#### Assignment 1:
In the film review, translate this sentence into French: "The other burden from the past is the memory of the war."
#### Assignment 2:
Carry on the film review from its last sentence, keeping its tone and manner.
::: Quoted passage
The conflicts are nevertheless there. When Lazar returns home, his apartment had (after the death of his mother) temporarily be given to fugitives from Bosnia, a mother and her daughter. As Lazar wants his home back, he takes them the next day to a transit camp which is primitive and unfit for human beings (he’ll not leave them there at the end). The fugitives, Serbs after all, are waiting there, as the film says, to be sent back to Bosnia. The racial and religious conflicts which broke ex-Yugoslavia into parts are still there and far from being solved.
The other burden from the past is the memory of the war. In one scene, Lazar unveils his inner conflict: the killing of his friend, of course, but in particular that he had observed, as a Serbian soldier, how his soldier-colleagues had murdered a group of civilians, peasants and their families in a village, children among them, who were having a peaceful dinner. The details of this scene as told by Lazar are indeed horrible and show a veritable brutality of Serbian soldiers towards their fellow countrymen. This is probably the very first time that a Serbian film admits that Serbs killed Serbs — a statement which will certainly not be appreciated in Paskaljevic’s own country.
Until now, I haven’t mentioned one of the film’s most essential characters: Jovana, the young daughter of Jasna (Jasna Zalica), the woman Lazar finds in his apartment when he returns from prison. Between Lazar, the home comer from prison, and Jasna, the fugitive from Bosnia, a slow and shy love grows. It’s not a romantic nor melodramatic love, it’s more of the kind that two lonesome people find in each other and share their despair. Consequently, this love does not have a future: Jasna gets killed by a former lover (the weakest scene of the film), Lazar shoots himself at the very end.
::::::
::: Available data
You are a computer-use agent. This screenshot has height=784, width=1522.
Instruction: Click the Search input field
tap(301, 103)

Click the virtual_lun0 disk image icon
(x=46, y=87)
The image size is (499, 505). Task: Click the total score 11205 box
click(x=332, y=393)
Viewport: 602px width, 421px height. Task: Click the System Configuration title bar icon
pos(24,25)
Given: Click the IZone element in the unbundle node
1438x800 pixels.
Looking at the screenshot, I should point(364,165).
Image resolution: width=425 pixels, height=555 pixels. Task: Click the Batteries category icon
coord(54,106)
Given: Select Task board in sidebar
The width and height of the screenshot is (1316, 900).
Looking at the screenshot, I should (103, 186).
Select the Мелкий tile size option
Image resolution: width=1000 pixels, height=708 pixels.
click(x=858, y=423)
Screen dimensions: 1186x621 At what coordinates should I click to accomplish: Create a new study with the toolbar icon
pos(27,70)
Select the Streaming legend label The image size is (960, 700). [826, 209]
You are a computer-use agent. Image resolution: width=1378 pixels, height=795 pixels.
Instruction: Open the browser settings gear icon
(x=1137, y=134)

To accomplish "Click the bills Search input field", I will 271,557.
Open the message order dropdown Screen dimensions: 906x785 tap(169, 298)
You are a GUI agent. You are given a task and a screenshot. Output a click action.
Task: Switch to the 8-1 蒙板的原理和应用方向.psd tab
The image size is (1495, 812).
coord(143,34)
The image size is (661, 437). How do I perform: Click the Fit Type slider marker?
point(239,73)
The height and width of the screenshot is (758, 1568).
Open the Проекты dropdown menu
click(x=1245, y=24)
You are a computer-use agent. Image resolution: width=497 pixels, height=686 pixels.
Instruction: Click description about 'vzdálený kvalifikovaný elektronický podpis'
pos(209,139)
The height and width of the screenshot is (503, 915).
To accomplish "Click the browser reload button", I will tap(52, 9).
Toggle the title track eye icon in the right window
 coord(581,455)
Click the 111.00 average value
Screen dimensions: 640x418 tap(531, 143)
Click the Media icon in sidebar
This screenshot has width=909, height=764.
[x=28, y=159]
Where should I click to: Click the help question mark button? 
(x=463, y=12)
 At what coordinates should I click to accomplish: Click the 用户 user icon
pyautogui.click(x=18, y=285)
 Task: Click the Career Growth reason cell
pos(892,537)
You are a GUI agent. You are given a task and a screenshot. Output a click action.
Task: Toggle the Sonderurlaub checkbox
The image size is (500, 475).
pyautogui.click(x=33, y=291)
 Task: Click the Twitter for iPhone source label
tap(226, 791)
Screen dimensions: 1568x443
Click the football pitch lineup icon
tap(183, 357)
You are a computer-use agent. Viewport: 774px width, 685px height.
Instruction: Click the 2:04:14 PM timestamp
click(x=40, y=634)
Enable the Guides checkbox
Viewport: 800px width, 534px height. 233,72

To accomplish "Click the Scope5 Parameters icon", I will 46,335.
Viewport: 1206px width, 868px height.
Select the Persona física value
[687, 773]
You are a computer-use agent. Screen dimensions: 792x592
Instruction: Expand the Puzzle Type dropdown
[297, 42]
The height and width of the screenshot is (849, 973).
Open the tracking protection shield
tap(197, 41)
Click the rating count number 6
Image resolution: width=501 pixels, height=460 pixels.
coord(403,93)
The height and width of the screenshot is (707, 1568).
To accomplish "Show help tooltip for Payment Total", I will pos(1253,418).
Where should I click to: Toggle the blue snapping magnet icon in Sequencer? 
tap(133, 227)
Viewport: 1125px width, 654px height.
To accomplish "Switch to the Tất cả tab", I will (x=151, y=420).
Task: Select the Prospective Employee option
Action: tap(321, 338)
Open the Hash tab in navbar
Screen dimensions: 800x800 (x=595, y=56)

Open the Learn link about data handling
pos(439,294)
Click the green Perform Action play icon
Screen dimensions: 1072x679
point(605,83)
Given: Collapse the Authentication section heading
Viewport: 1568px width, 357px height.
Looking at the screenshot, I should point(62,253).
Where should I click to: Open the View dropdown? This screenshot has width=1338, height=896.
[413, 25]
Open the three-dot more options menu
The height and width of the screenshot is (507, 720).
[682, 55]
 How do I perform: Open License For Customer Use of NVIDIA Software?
::::::
#### Response 1:
L'autre fardeau du passé est le souvenir de la guerre.

#### Response 2:
The daring idea is to introduce Jovana, the daughter, as autistic. She suffers from a version of autism called “echolalia” which makes her repeat everything she hears. She’s only 12 (and is played by an autistic girl, Jovana Mitic). Already when Lazar meets her for the first time, returning to his apartment, he’s interested in her, attracted, touched. Later on, he shows a lot of concern in her and her illness – maybe because he feels himself as a sort of father, but in particular because he hopes that she will be brought back to reality (a silly hope, from a medical point of view) signifies his own hope: to get hold of, and win back a feeling for reality which he has totally lost. Sometimes I’ve the feeling, he confesses to the teacher in Jasna’s school for the handicapped, that it needs only a small push and she will be back to us. It’s an illusive hope, for the girl and for himself.
Susan Sontag wrote about “Illness as Metaphor” (illness is fact, not fate, she wrote). That’s it. Jovana suffers from autism, but in a metaphorical way her suffering comes from her society: in Goran Paskaljevic’s film, this character works as a metaphor. This is indeed a daringly dark vision Goran Paskaljevic unfolds: that the inner conflicts of Serbian society, a decade after the war, are still so present and dominating and insoluble that the only answer and reaction is autism. Midwinter Night’s Dream has indeed the worrisome quality of a dark and daring and frightening and poetic comment on Serbian society.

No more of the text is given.